» PROVIDED INFORMATION:

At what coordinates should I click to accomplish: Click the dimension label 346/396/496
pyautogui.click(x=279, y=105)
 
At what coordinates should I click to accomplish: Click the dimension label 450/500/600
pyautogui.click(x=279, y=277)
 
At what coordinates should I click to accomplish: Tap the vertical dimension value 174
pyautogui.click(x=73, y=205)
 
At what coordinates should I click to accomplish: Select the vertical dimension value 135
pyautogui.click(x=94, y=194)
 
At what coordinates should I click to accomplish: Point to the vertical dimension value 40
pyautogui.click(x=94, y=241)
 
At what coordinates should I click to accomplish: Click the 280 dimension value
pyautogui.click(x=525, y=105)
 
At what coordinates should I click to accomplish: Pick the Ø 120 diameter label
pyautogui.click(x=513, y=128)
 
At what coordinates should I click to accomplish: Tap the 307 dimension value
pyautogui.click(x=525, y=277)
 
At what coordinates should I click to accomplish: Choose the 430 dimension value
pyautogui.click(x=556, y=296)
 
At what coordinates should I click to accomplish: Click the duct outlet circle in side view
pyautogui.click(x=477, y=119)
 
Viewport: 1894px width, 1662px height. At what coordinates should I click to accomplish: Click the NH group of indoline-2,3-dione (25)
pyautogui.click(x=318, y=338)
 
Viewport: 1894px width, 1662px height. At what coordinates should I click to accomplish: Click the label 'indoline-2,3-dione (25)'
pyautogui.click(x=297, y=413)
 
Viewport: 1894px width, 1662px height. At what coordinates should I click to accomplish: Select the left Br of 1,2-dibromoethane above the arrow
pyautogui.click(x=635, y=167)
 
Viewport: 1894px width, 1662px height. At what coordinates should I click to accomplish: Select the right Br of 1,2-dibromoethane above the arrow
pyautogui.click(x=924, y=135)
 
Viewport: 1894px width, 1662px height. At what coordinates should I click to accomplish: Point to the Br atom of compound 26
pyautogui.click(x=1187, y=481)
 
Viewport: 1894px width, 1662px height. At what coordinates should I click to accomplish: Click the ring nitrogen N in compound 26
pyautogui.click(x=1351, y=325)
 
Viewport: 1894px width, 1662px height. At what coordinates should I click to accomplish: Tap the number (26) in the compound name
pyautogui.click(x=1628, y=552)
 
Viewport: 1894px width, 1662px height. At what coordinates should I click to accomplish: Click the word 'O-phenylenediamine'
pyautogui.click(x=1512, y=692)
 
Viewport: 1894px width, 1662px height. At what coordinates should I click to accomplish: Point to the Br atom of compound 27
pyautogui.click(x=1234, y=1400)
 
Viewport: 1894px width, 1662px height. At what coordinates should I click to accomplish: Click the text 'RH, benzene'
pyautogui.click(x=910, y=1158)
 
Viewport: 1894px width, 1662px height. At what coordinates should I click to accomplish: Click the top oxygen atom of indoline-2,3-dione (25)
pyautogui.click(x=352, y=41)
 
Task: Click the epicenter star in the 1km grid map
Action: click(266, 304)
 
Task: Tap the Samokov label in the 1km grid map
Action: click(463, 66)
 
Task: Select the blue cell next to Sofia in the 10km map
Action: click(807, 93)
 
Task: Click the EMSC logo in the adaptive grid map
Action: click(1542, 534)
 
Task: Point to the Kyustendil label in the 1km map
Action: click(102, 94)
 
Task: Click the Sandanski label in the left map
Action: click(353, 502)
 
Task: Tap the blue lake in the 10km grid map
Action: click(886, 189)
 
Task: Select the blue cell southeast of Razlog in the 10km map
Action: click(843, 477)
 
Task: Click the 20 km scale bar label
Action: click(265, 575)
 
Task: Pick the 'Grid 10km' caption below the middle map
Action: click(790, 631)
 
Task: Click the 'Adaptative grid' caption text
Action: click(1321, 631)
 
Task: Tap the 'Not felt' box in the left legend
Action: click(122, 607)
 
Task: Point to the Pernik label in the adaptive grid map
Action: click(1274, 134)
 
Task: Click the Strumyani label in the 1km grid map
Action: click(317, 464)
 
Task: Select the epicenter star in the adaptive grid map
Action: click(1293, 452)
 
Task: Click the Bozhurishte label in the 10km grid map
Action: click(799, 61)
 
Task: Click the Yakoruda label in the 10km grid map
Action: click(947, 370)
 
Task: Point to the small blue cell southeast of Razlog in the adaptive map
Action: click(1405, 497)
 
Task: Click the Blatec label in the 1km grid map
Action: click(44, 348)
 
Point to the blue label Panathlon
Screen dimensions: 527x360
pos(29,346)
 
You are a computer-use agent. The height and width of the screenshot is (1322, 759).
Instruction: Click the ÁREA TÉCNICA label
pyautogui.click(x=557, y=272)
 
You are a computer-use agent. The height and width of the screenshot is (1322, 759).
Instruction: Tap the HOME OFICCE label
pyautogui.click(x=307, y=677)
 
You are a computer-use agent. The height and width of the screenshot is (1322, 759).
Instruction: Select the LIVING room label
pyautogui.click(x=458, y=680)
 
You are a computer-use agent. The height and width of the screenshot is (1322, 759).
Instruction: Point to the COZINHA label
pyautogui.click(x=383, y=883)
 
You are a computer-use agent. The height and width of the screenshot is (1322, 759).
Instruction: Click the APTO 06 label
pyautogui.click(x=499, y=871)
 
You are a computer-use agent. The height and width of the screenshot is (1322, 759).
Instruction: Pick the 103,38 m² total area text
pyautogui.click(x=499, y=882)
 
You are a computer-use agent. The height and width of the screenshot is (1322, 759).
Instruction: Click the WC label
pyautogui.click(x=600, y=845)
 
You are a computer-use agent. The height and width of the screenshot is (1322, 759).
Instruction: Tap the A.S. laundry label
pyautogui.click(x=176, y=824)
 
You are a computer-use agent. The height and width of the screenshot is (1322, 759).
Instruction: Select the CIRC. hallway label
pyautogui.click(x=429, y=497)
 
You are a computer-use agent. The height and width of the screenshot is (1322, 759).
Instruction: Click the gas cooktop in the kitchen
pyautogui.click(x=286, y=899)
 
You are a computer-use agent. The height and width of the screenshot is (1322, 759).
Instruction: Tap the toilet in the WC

» WHAT TO DO: Copy out all of the data above line for line, with no change to any word, number or mark.

» ANSWER TO THE PROBLEM:
At what coordinates should I click to accomplish: Click the dimension label 346/396/496
pyautogui.click(x=279, y=105)
 
At what coordinates should I click to accomplish: Click the dimension label 450/500/600
pyautogui.click(x=279, y=277)
 
At what coordinates should I click to accomplish: Tap the vertical dimension value 174
pyautogui.click(x=73, y=205)
 
At what coordinates should I click to accomplish: Select the vertical dimension value 135
pyautogui.click(x=94, y=194)
 
At what coordinates should I click to accomplish: Point to the vertical dimension value 40
pyautogui.click(x=94, y=241)
 
At what coordinates should I click to accomplish: Click the 280 dimension value
pyautogui.click(x=525, y=105)
 
At what coordinates should I click to accomplish: Pick the Ø 120 diameter label
pyautogui.click(x=513, y=128)
 
At what coordinates should I click to accomplish: Tap the 307 dimension value
pyautogui.click(x=525, y=277)
 
At what coordinates should I click to accomplish: Choose the 430 dimension value
pyautogui.click(x=556, y=296)
 
At what coordinates should I click to accomplish: Click the duct outlet circle in side view
pyautogui.click(x=477, y=119)
 
Viewport: 1894px width, 1662px height. At what coordinates should I click to accomplish: Click the NH group of indoline-2,3-dione (25)
pyautogui.click(x=318, y=338)
 
Viewport: 1894px width, 1662px height. At what coordinates should I click to accomplish: Click the label 'indoline-2,3-dione (25)'
pyautogui.click(x=297, y=413)
 
Viewport: 1894px width, 1662px height. At what coordinates should I click to accomplish: Select the left Br of 1,2-dibromoethane above the arrow
pyautogui.click(x=635, y=167)
 
Viewport: 1894px width, 1662px height. At what coordinates should I click to accomplish: Select the right Br of 1,2-dibromoethane above the arrow
pyautogui.click(x=924, y=135)
 
Viewport: 1894px width, 1662px height. At what coordinates should I click to accomplish: Point to the Br atom of compound 26
pyautogui.click(x=1187, y=481)
 
Viewport: 1894px width, 1662px height. At what coordinates should I click to accomplish: Click the ring nitrogen N in compound 26
pyautogui.click(x=1351, y=325)
 
Viewport: 1894px width, 1662px height. At what coordinates should I click to accomplish: Tap the number (26) in the compound name
pyautogui.click(x=1628, y=552)
 
Viewport: 1894px width, 1662px height. At what coordinates should I click to accomplish: Click the word 'O-phenylenediamine'
pyautogui.click(x=1512, y=692)
 
Viewport: 1894px width, 1662px height. At what coordinates should I click to accomplish: Point to the Br atom of compound 27
pyautogui.click(x=1234, y=1400)
 
Viewport: 1894px width, 1662px height. At what coordinates should I click to accomplish: Click the text 'RH, benzene'
pyautogui.click(x=910, y=1158)
 
Viewport: 1894px width, 1662px height. At what coordinates should I click to accomplish: Click the top oxygen atom of indoline-2,3-dione (25)
pyautogui.click(x=352, y=41)
 
Task: Click the epicenter star in the 1km grid map
Action: click(266, 304)
 
Task: Tap the Samokov label in the 1km grid map
Action: click(463, 66)
 
Task: Select the blue cell next to Sofia in the 10km map
Action: click(807, 93)
 
Task: Click the EMSC logo in the adaptive grid map
Action: click(1542, 534)
 
Task: Point to the Kyustendil label in the 1km map
Action: click(102, 94)
 
Task: Click the Sandanski label in the left map
Action: click(353, 502)
 
Task: Tap the blue lake in the 10km grid map
Action: click(886, 189)
 
Task: Select the blue cell southeast of Razlog in the 10km map
Action: click(843, 477)
 
Task: Click the 20 km scale bar label
Action: click(265, 575)
 
Task: Pick the 'Grid 10km' caption below the middle map
Action: click(790, 631)
 
Task: Click the 'Adaptative grid' caption text
Action: click(1321, 631)
 
Task: Tap the 'Not felt' box in the left legend
Action: click(122, 607)
 
Task: Point to the Pernik label in the adaptive grid map
Action: click(1274, 134)
 
Task: Click the Strumyani label in the 1km grid map
Action: click(317, 464)
 
Task: Select the epicenter star in the adaptive grid map
Action: click(1293, 452)
 
Task: Click the Bozhurishte label in the 10km grid map
Action: click(799, 61)
 
Task: Click the Yakoruda label in the 10km grid map
Action: click(947, 370)
 
Task: Point to the small blue cell southeast of Razlog in the adaptive map
Action: click(1405, 497)
 
Task: Click the Blatec label in the 1km grid map
Action: click(44, 348)
 
Point to the blue label Panathlon
Screen dimensions: 527x360
pos(29,346)
 
You are a computer-use agent. The height and width of the screenshot is (1322, 759).
Instruction: Click the ÁREA TÉCNICA label
pyautogui.click(x=557, y=272)
 
You are a computer-use agent. The height and width of the screenshot is (1322, 759).
Instruction: Tap the HOME OFICCE label
pyautogui.click(x=307, y=677)
 
You are a computer-use agent. The height and width of the screenshot is (1322, 759).
Instruction: Select the LIVING room label
pyautogui.click(x=458, y=680)
 
You are a computer-use agent. The height and width of the screenshot is (1322, 759).
Instruction: Point to the COZINHA label
pyautogui.click(x=383, y=883)
 
You are a computer-use agent. The height and width of the screenshot is (1322, 759).
Instruction: Click the APTO 06 label
pyautogui.click(x=499, y=871)
 
You are a computer-use agent. The height and width of the screenshot is (1322, 759).
Instruction: Pick the 103,38 m² total area text
pyautogui.click(x=499, y=882)
 
You are a computer-use agent. The height and width of the screenshot is (1322, 759).
Instruction: Click the WC label
pyautogui.click(x=600, y=845)
 
You are a computer-use agent. The height and width of the screenshot is (1322, 759).
Instruction: Tap the A.S. laundry label
pyautogui.click(x=176, y=824)
 
You are a computer-use agent. The height and width of the screenshot is (1322, 759).
Instruction: Select the CIRC. hallway label
pyautogui.click(x=429, y=497)
 
You are a computer-use agent. The height and width of the screenshot is (1322, 759).
Instruction: Click the gas cooktop in the kitchen
pyautogui.click(x=286, y=899)
 
You are a computer-use agent. The height and width of the screenshot is (1322, 759).
Instruction: Tap the toilet in the WC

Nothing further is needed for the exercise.